## Begin

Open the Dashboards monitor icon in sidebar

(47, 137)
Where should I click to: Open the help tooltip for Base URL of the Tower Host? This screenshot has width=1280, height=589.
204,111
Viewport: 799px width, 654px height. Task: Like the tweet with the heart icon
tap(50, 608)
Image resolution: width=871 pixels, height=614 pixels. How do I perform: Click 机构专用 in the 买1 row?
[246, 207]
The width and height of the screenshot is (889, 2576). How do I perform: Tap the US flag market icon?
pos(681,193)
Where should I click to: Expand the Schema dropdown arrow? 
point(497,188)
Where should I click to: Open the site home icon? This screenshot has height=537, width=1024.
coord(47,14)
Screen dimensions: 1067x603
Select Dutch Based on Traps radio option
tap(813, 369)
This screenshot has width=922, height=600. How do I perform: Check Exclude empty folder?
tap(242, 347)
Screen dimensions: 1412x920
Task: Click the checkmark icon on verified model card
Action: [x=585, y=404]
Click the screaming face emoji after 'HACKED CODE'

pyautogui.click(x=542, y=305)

## End

*THE REQUEST:*
Begin at the line of the listing that contains "Viewport: 799px width, 654px" and stop after the line that contains "coord(47,14)". Reproduce only those lines, changing each "icon" to "symbol" and leaving everything else the same.

*THE ANSWER:*
Viewport: 799px width, 654px height. Task: Like the tweet with the heart symbol
tap(50, 608)
Image resolution: width=871 pixels, height=614 pixels. How do I perform: Click 机构专用 in the 买1 row?
[246, 207]
The width and height of the screenshot is (889, 2576). How do I perform: Tap the US flag market symbol?
pos(681,193)
Where should I click to: Expand the Schema dropdown arrow? 
point(497,188)
Where should I click to: Open the site home symbol? This screenshot has height=537, width=1024.
coord(47,14)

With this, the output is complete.